Mesyats: Most likely, it not easy to deliver a report from which something new could be derived by both nuclear scientists, mechanics, and economists. I think that this is quite a natural reaction.
Malinetskii: I wish to thank you for a very interesting discussion, and above all else, for your understanding. It was only once that the speaker’s understanding of my words was the direct opposite to my meaning. When I spoke about accidents, I said that there are engineering systems where extradesign, or hypothetical accidents, can be ignored. This can be done, in particular, with regard to car breakdowns. But there are complex systems where we cannot act in this manner and where we must count on the worst. Our institute, jointly with the Institute of Control Problems, is currently engaged in the scenario modeling of precisely the worst possible situation we can face.
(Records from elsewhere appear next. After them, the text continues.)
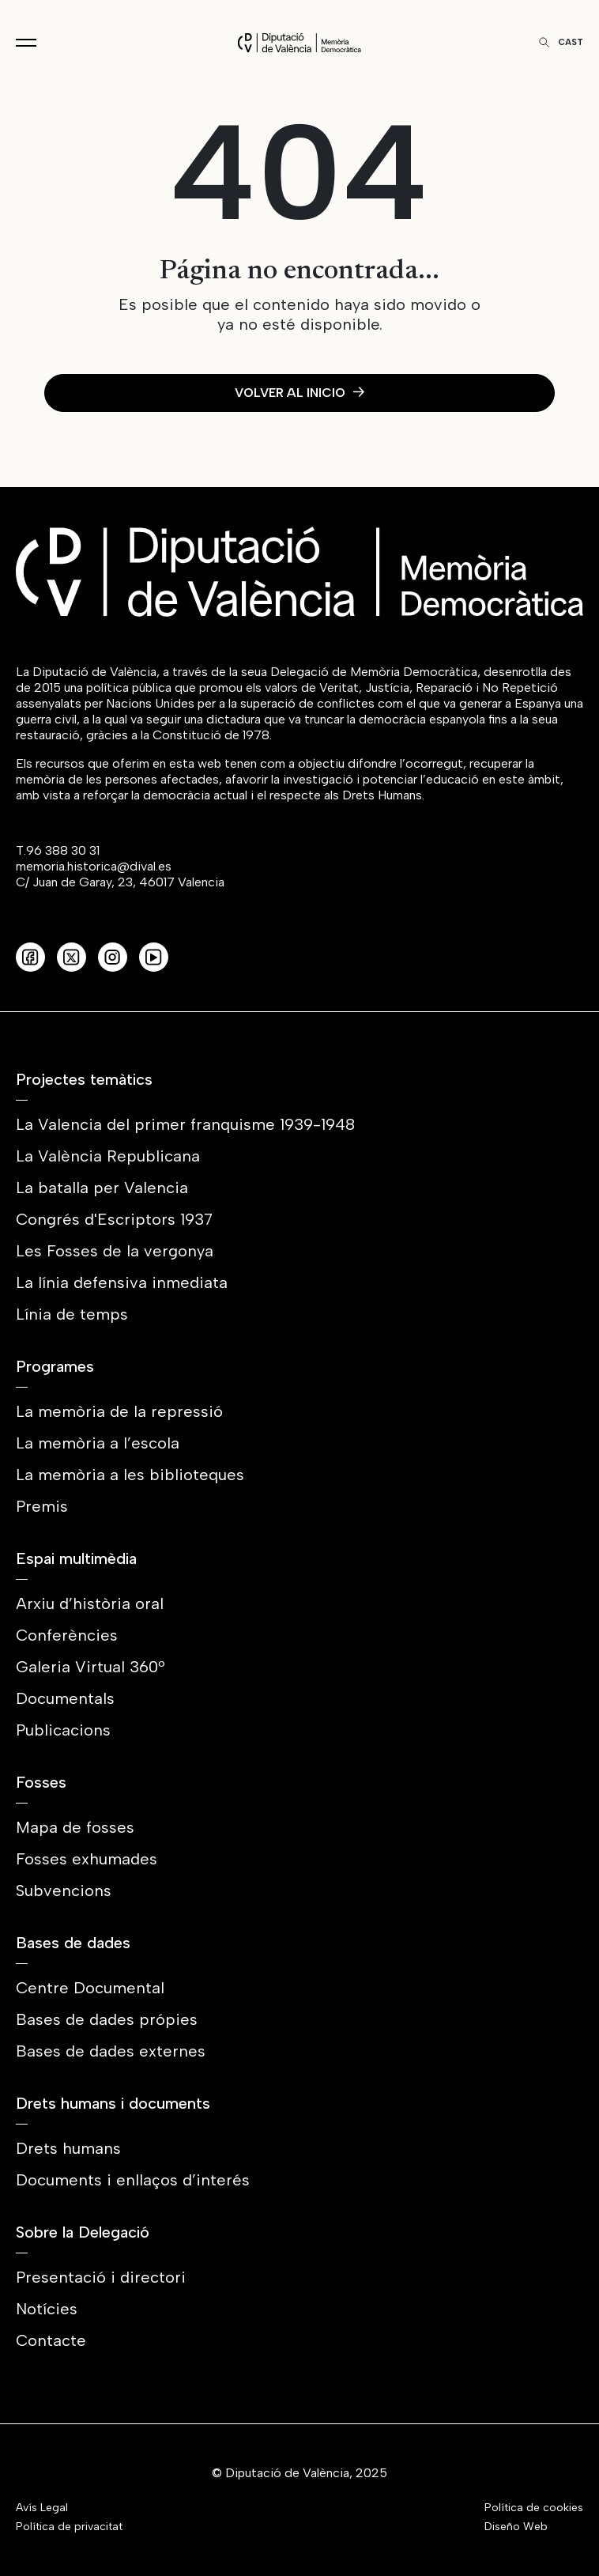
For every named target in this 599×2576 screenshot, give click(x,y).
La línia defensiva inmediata (122, 1282)
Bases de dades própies (107, 2019)
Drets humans (68, 2148)
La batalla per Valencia (102, 1187)
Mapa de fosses (75, 1827)
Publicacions (63, 1729)
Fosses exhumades (86, 1858)
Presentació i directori (101, 2277)
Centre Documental (90, 1987)
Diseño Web (516, 2527)
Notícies (46, 2308)
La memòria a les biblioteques (130, 1474)
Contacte (51, 2340)
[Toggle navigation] (26, 43)
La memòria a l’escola (97, 1442)
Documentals (65, 1698)
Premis (42, 1506)
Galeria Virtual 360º (90, 1666)
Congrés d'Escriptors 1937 (114, 1219)
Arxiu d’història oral (90, 1603)
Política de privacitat (69, 2527)
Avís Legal (42, 2508)
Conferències (67, 1635)
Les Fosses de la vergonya (114, 1250)
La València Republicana (108, 1155)
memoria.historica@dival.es (93, 866)
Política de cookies (533, 2508)
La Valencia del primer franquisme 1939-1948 (185, 1124)
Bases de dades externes (110, 2051)
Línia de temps (72, 1314)
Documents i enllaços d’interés (133, 2179)
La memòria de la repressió (119, 1411)
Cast (570, 42)
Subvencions (63, 1890)
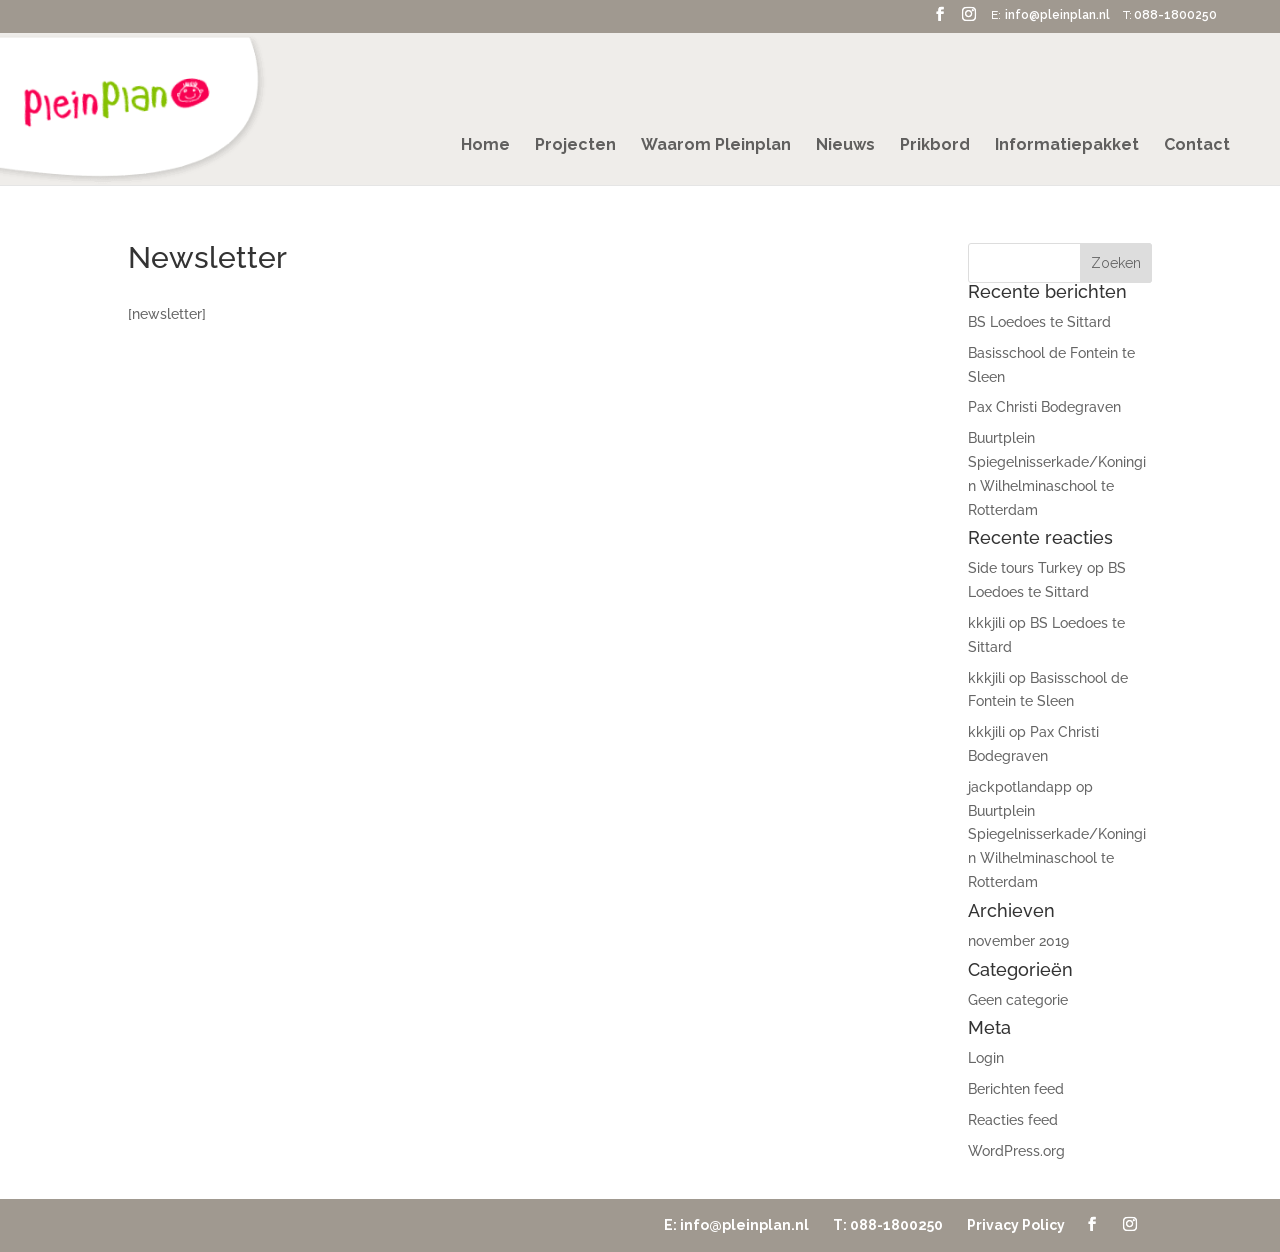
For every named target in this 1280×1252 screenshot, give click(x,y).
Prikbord (935, 146)
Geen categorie (1018, 1000)
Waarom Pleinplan (716, 146)
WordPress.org (1016, 1151)
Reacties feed (1013, 1120)
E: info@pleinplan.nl (736, 1225)
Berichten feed (1016, 1089)
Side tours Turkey (1025, 568)
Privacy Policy (1016, 1225)
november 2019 (1018, 941)
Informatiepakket (1067, 146)
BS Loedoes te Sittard (1039, 322)
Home (485, 146)
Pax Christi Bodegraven (1044, 407)
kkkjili (986, 623)
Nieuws (845, 146)
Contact (1197, 146)
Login (986, 1058)
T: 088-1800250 (888, 1225)
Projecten (575, 146)
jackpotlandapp (1020, 787)
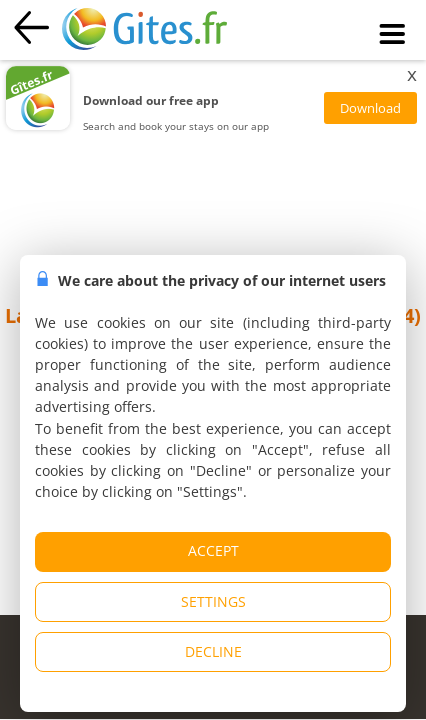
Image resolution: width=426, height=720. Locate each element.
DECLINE (213, 651)
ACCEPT (213, 550)
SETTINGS (213, 601)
As far as the conclusions from the report are concerned, I should like you to-realize the following: There are general fundamental limitations in prognostication. Science has established essential restrictions on predictions for most diverse systems. Prediction is becoming major technology in many fields. As for the fields where it is most effective, I think that this is a subject for a general study. Thank you very much for a very exciting discussion.
Mesyats: I believe that many of us have gleaned from this report new and necessary information. At any rate, a feeling has emerged that there is much common ground between the different fields of knowledge.